Labor politicians’ values are not only significantly different from the undecided who are leaning towards Kevin Rudd. They are also diametrically opposed to the values of Labor’s traditional blue collar support base. In fact, they are even more radical than the prevailing views of their fellow inner city elites, including Green voters. They are closest to Green politicians; in fact Bob Brown is only saying what the majority of Labor politicians are thinking.

This is not only about social values, but also economic policy. Just as an example, over 76% percent of blue collar voters think that high income tax makes people less willing to work hard, but less than one in five Labor politicians don’t want to hand back the tax. While only 25.3% of blue collar voters would prefer more money to be put into welfare than into tax reductions, a massive 85.2% of Labor politicians would increase welfare.

How Caucus must have hated it when Rudd and Swan lifted most of the Coalition’s tax policy. They kept quiet because they think Rudd will get them over the line.

As to social values, blue collar voters are very conservative, while Labor politicians are among the most radical. Kevin Rudd, very clever politician that he is, understands this. That’s why he brutally humiliated shadow foreign minister Robert McClelland for no more than enunciating Labor policy about the execution of the Bali terrorists. Rudd would know that while a majority of Australians, and over two thirds of blue collar voters, want the death penalty restored in Australia, less than one in twenty Labor politicians would share their views.

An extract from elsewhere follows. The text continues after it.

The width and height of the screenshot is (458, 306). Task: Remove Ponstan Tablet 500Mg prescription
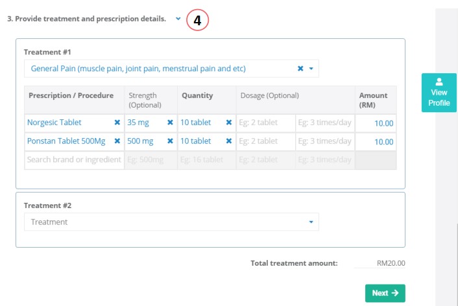[x=117, y=141]
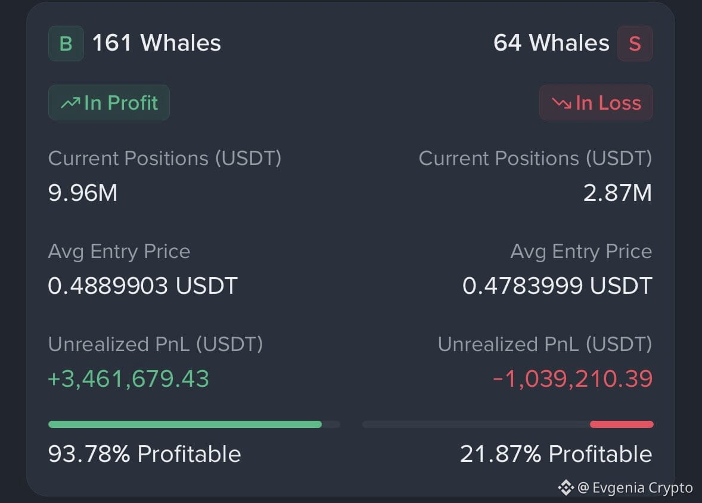
Task: Select the In Profit badge
Action: (x=109, y=103)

Unless the Labor politicians have experienced a Damascene conversion or sold their souls, Rudd won’t be able to control them if Labor wins. As Paul Kelly says, it’s untenable for the Australian media not to have put Rudd under more pressure. Either because they are complicit, incompetent or both, most in the media insist on presenting this election as a presidential contest. That’s as wrong as saying the world rugby was won by the South African captain; it was of course won by the South African team. We play under the Westminster rules. The prime minister is not an elected powerful American president; he’s untenured and merely first among equals. He can be overruled, or even removed, by Caucus.

This election is not presidential. It’s between the “blues”, a centrist to mildly right of centre team, and a mainly far left team, the “pink and greens”, led incongruously by an apparently centrist captain who seems more at home with the “blues”. The electorate is entitled to know everything about each team before they vote.

It’s about time the media did their job.